Tuesday, February 20, 2007

The Meanings of Words

I am back on the edges of this tax-protestor thing again – from a different direction and partly my own fault. Ah well.

One of their arguments is that the tax system is “voluntary.” They interpret this according to the everyday meaning of voluntary, as in a voluntary contribution to a charity, or enlisting in the armed services rather than being drafted. It’s easy to see why this would be the first definition that would occur to anyone seeing it in print. “Hey! Voluntary! I never knew that; this is great! I’m not going to volunteer anymore.” As is usual, things that look too good to be true usually aren’t. Voluntary has a specific legal meaning in this case, in that you are allowed to figure out and submit the data yourself, rather than the government sending you a bill.

People don’t like that. It seems like some sort of trick or playing with words to them. The plain meaning of a word should be what wins the day, in their eyes.

But this happens with words all the time. Everyday words have specific meanings in context. I argued with my high school English teacher that such-and-such a character couldn’t be the “hero” of the book because he was so unheroic. To me, it seemed that the word hero required some sort of heroic behavior. It doesn’t. It’s a technical term. We use the word “depression” in an everyday sense, but medically it has a specific meaning; in the case of an agitated depression, it might even look quite different from the usual picture in our minds of a depressed person. Force has a specific meaning in physics. Culture has a specific meaning in anthropology. There are other meanings to those words, but those are irrelevant to the physics or anthropology discussion.

Words can even have dramatically different meanings in different contexts. To a probate court, both biological and adopted children are your descendants. To a genetecist, only biological ones are. Who you call your children might be a third thing: she’s no daughter of mine – she cut herself off from the rest of us years ago.

One more example and I’m done. In my long twilight political arguments with my liberal uncle, he objects to my using the word “liberals” to describe people who subscribe to certain political ideas: belief in using government as a force for good, a fondness for transnationalism, a preference for more redistribution of wealth. He wishes to use the term “liberal” to mean open-mindedness, considering many options. It could mean that in some contexts, I suppose. But in current political discussion it simply doesn’t. We might argue about what the precise meaning of the word is, but it is a word about beliefs, and not attitudes in that context. None of us gets to veto the meaning in context. Refusing to be convinced doesn’t change the reality.

1 comment:

Anonymous said...

Having some considerable experience directly with tax protestors (and the related nonsense generally lumped under the category of 'posse commitatus'), most of it is an exercise in Lewis Carroll's maxim "Words mean what I say they mean." The tax protestors tend to focus on a particular phrase or word in the tax law and leverage that into their conclusions. They define the word so they define the result.

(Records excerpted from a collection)

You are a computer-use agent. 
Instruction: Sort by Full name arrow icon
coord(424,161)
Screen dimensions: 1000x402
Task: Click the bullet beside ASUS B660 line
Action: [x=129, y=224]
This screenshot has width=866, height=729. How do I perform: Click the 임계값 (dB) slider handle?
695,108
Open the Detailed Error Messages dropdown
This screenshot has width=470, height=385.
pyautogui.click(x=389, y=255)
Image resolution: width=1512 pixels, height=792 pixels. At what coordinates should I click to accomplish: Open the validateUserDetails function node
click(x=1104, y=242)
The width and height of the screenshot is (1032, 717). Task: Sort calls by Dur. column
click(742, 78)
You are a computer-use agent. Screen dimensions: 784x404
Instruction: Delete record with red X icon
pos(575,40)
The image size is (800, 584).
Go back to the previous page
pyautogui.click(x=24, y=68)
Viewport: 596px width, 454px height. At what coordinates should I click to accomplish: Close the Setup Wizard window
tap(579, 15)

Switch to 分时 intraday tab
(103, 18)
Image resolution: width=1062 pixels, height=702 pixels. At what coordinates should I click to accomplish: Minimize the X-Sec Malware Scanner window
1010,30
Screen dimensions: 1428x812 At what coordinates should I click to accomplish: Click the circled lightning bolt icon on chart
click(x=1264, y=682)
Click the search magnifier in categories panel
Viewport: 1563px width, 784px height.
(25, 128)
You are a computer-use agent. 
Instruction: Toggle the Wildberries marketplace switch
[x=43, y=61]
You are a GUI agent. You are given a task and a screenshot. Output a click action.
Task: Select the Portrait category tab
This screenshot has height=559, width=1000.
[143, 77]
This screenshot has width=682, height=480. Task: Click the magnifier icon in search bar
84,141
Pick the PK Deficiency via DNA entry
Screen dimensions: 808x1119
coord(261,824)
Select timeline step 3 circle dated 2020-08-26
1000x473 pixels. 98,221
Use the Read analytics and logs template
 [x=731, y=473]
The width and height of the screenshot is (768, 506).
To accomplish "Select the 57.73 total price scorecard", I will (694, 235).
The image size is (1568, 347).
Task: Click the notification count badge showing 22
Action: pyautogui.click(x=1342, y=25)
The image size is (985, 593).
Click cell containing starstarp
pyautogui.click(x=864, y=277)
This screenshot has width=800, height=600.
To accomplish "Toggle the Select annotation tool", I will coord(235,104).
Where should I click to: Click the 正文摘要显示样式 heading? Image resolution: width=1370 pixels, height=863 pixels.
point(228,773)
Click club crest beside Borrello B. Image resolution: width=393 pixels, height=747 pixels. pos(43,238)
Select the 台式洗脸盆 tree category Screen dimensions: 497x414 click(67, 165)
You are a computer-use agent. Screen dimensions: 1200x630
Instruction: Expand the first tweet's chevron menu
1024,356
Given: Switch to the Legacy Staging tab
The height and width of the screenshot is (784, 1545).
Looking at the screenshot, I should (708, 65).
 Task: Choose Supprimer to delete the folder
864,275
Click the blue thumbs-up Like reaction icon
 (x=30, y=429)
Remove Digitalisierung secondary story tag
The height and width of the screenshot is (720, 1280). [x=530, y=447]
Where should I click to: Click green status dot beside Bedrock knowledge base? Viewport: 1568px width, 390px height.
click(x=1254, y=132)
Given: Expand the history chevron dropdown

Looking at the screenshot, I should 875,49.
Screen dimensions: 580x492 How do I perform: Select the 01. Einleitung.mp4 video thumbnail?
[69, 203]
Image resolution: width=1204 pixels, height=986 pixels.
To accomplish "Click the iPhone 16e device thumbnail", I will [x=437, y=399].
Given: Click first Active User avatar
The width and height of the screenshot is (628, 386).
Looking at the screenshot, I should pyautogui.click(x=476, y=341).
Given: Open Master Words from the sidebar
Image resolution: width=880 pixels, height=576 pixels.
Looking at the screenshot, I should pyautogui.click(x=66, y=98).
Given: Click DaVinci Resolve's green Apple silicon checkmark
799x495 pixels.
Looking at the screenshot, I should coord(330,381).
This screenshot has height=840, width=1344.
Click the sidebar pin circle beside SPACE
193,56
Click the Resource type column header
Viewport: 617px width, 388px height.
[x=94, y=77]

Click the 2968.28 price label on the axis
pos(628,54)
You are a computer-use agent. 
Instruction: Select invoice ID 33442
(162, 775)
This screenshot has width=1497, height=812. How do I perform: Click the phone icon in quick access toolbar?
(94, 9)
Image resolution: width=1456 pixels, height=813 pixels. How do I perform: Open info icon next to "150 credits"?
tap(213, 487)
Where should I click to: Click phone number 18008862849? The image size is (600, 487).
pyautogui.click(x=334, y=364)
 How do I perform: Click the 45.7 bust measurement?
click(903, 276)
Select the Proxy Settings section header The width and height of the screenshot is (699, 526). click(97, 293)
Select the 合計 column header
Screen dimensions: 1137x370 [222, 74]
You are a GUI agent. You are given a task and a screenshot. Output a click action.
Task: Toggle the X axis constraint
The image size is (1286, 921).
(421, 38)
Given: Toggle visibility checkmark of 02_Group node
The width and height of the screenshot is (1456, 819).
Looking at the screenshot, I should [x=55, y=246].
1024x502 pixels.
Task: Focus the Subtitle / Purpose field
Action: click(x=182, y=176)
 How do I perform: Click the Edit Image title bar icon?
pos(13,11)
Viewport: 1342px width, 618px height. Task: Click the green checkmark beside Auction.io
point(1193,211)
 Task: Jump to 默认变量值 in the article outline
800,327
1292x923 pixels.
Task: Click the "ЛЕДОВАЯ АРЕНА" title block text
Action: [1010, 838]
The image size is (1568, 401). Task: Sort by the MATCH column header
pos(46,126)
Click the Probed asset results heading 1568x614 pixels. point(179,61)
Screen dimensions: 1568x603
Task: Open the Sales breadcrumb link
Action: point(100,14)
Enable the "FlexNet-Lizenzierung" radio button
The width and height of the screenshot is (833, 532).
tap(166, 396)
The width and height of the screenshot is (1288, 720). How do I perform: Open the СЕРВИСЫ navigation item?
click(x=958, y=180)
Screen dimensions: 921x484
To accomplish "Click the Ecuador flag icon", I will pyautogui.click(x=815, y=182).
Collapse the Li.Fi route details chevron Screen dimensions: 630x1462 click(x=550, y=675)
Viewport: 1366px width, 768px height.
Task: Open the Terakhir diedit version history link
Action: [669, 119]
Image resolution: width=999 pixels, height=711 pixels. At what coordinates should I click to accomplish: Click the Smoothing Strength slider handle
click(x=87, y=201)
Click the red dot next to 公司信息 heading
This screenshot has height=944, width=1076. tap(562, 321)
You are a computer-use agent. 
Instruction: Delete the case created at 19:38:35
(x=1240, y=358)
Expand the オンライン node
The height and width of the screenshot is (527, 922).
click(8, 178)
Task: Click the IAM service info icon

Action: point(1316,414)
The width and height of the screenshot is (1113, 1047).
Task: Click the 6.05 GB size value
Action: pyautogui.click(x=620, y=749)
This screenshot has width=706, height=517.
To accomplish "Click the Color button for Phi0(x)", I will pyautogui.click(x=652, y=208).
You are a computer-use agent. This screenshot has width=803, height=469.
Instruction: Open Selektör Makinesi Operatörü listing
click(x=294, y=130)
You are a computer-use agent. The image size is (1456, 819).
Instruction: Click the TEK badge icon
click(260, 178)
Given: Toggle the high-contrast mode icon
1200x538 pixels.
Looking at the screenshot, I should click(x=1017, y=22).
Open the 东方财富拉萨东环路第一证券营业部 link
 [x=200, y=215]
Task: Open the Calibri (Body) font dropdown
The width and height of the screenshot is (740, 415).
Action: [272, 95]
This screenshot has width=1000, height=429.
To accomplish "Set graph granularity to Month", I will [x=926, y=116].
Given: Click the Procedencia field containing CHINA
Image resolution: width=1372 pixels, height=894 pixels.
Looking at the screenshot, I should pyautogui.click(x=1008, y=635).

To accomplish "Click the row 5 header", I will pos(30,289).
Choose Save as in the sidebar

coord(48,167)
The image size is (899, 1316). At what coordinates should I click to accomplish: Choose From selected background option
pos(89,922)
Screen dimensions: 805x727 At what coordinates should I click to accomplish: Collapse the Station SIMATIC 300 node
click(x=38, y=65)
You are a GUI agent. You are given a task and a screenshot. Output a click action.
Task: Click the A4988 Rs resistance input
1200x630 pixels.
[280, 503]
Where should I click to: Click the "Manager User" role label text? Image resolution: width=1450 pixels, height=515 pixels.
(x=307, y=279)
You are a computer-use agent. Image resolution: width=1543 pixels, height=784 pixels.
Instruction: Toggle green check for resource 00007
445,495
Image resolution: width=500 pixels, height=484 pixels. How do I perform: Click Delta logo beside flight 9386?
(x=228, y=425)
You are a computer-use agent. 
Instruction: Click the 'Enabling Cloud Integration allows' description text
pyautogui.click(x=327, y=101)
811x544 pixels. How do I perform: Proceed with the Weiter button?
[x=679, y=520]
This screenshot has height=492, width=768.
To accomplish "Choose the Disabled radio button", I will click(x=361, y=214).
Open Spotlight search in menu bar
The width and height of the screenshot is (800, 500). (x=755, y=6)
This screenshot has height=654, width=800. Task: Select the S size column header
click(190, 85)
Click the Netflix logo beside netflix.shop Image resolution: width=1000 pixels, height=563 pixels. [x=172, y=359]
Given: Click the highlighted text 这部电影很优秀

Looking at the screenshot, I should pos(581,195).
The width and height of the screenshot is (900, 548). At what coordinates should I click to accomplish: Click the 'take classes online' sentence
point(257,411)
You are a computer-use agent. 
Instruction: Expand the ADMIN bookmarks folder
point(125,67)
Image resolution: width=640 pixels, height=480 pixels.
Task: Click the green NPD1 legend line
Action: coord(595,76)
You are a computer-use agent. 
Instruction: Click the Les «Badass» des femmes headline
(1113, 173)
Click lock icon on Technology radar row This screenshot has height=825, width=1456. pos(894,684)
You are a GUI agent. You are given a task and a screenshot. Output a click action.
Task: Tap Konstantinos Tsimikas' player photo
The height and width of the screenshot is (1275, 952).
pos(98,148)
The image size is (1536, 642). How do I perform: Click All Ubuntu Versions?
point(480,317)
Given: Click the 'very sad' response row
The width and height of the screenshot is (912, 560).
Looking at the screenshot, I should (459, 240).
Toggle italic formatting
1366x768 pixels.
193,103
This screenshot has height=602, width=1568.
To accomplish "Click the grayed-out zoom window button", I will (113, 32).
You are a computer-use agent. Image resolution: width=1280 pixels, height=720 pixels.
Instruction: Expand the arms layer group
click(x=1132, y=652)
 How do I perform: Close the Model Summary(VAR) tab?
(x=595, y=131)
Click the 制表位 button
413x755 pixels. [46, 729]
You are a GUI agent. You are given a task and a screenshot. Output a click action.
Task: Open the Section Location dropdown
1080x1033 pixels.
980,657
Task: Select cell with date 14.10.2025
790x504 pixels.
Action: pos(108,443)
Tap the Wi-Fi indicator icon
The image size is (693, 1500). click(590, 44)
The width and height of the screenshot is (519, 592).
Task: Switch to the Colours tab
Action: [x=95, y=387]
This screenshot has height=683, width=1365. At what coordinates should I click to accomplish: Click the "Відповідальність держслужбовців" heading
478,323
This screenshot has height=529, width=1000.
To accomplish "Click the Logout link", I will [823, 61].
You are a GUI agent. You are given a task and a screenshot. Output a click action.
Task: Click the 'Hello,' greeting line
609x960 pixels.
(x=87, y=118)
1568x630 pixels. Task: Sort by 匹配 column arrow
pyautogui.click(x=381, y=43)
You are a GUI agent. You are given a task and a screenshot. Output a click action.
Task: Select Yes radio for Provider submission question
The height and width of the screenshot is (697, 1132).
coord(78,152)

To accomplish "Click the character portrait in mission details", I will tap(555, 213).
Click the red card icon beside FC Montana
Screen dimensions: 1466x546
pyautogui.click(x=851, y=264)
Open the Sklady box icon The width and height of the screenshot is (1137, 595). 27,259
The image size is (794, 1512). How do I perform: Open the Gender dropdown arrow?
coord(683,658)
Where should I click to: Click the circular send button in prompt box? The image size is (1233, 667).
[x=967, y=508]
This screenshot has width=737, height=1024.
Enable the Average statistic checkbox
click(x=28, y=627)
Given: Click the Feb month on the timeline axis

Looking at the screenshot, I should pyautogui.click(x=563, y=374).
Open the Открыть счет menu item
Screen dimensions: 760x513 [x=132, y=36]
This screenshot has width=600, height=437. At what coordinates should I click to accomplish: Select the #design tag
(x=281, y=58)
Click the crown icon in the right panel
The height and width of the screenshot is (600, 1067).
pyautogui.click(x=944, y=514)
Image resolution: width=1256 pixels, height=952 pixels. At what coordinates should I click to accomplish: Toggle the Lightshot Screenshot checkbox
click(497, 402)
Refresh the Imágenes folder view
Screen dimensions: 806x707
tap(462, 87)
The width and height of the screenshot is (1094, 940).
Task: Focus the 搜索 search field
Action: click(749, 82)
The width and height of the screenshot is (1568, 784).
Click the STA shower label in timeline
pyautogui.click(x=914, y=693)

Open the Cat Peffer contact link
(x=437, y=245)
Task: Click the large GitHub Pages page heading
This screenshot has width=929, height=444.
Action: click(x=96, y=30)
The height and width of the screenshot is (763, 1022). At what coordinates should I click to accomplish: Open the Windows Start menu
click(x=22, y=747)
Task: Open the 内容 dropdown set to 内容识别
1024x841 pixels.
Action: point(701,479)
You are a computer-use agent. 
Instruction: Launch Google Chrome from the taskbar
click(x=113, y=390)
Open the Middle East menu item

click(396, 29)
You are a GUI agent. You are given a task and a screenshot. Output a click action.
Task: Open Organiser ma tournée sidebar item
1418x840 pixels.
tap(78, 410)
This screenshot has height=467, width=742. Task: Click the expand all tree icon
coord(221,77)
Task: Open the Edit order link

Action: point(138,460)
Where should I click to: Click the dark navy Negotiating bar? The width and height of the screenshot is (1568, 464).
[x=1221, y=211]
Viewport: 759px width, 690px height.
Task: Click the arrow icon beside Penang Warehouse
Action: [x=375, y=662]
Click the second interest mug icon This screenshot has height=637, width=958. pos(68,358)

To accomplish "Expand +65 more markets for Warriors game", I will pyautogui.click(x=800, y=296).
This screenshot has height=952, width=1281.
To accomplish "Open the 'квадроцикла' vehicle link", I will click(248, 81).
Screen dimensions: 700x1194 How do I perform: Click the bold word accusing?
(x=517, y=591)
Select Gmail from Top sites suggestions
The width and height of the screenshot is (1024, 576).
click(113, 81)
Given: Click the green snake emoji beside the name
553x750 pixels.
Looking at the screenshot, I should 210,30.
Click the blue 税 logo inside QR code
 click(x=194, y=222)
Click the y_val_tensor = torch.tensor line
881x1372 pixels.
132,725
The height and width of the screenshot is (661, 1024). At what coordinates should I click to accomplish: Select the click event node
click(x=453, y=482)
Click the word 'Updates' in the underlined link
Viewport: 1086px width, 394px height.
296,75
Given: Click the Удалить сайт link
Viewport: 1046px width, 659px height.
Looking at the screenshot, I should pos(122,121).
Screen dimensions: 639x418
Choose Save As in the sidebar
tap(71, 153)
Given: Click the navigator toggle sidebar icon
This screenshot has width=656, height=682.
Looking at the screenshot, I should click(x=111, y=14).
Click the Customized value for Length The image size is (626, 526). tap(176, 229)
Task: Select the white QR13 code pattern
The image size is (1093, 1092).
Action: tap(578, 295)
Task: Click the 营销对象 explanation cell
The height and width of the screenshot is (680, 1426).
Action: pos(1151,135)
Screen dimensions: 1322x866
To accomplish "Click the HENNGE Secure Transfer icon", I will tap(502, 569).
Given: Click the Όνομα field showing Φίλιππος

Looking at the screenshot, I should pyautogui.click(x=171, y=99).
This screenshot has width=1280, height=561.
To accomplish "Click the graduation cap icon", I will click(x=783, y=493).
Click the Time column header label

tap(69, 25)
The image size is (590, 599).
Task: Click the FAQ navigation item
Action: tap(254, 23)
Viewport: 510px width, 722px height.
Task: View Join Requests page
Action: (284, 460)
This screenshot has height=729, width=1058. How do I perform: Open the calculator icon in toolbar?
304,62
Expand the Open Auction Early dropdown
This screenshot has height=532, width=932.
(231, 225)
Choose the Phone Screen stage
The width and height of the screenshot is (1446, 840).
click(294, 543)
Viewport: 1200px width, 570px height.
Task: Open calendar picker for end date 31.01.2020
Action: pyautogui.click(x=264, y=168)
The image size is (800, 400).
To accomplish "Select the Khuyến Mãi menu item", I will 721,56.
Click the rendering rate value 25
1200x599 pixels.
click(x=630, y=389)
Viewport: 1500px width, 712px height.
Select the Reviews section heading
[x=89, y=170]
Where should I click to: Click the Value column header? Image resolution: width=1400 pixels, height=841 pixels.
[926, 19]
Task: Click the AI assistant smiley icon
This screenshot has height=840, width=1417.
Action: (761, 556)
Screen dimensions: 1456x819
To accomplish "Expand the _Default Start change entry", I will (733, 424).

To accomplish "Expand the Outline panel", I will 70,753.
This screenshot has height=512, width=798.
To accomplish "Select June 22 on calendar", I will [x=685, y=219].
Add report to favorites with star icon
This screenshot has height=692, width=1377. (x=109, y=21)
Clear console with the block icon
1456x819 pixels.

• _What you should do_
In the post on word meanings, what specific legal meaning does "voluntary" have in the tax system? The records have no connection to the post on word meanings.

• _Completed task_
It means that you are allowed to figure out and submit the data yourself, rather than the government sending you a bill.